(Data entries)
^^^^^^^^^^^^^^^^
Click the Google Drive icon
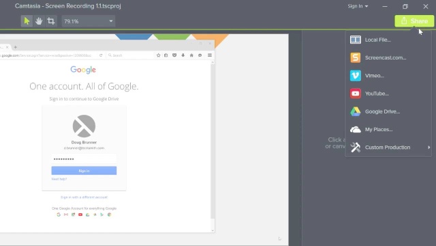The height and width of the screenshot is (246, 436). (x=356, y=111)
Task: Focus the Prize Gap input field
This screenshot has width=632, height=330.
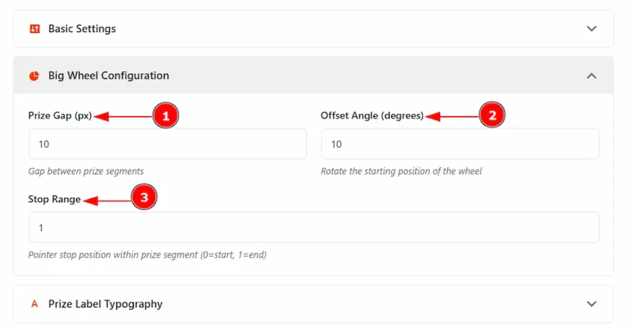Action: (167, 144)
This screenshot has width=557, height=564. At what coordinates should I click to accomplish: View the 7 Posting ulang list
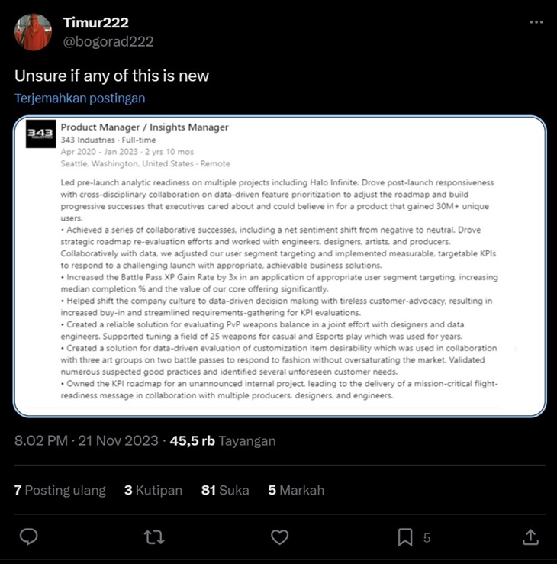pos(60,490)
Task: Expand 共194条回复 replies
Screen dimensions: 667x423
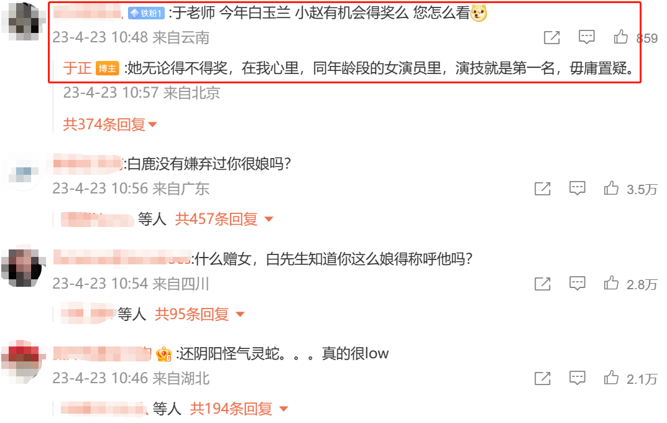Action: point(239,409)
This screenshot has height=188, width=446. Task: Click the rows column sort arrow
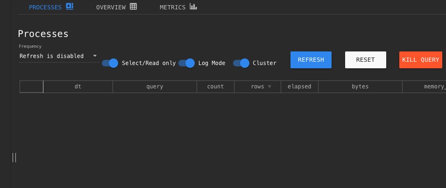[269, 87]
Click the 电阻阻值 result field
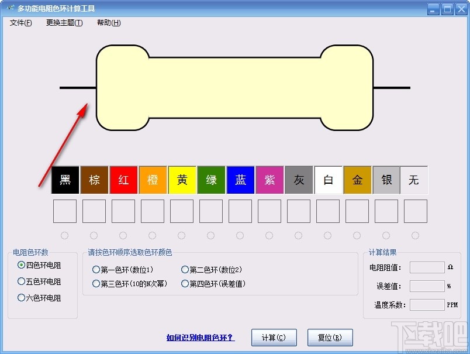Screen dimensions: 470x354 (x=426, y=267)
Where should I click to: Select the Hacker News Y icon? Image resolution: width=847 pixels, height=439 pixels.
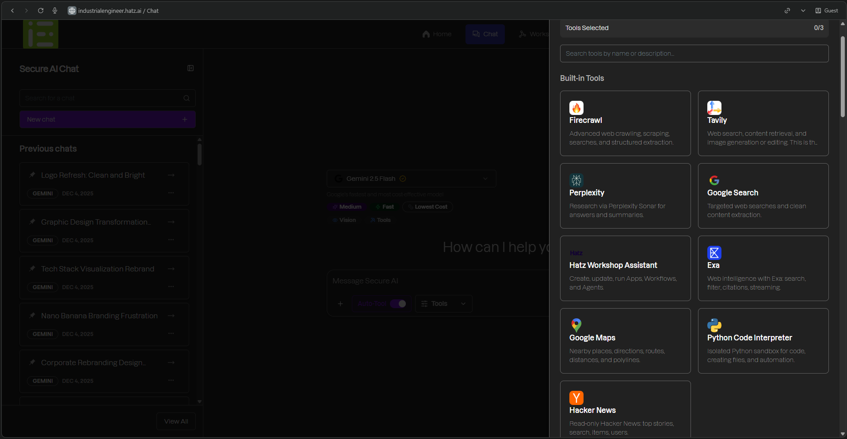click(576, 398)
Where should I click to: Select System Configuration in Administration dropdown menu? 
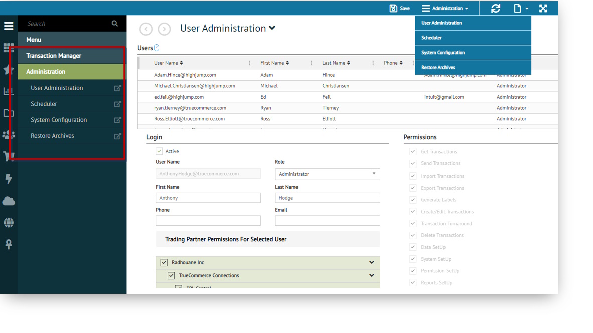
^^^^^^^^^^^^^^^^
--- Exercise ---
Exactly as written, return each line above and leave the pictures behind.

--- Response ---
Click the Google Drive icon
The height and width of the screenshot is (246, 436). (x=356, y=111)
Task: Focus the Prize Gap input field
This screenshot has width=632, height=330.
Action: (167, 144)
This screenshot has width=557, height=564. At what coordinates should I click to accomplish: View the 7 Posting ulang list
pos(60,490)
Task: Expand 共194条回复 replies
Screen dimensions: 667x423
Action: point(239,409)
This screenshot has height=188, width=446. Task: Click the rows column sort arrow
[269, 87]
Click the 电阻阻值 result field
Screen dimensions: 470x354 (x=426, y=267)
Where should I click to: Select the Hacker News Y icon? Image resolution: width=847 pixels, height=439 pixels.
click(576, 398)
Where should I click to: Select System Configuration in Administration dropdown menu? 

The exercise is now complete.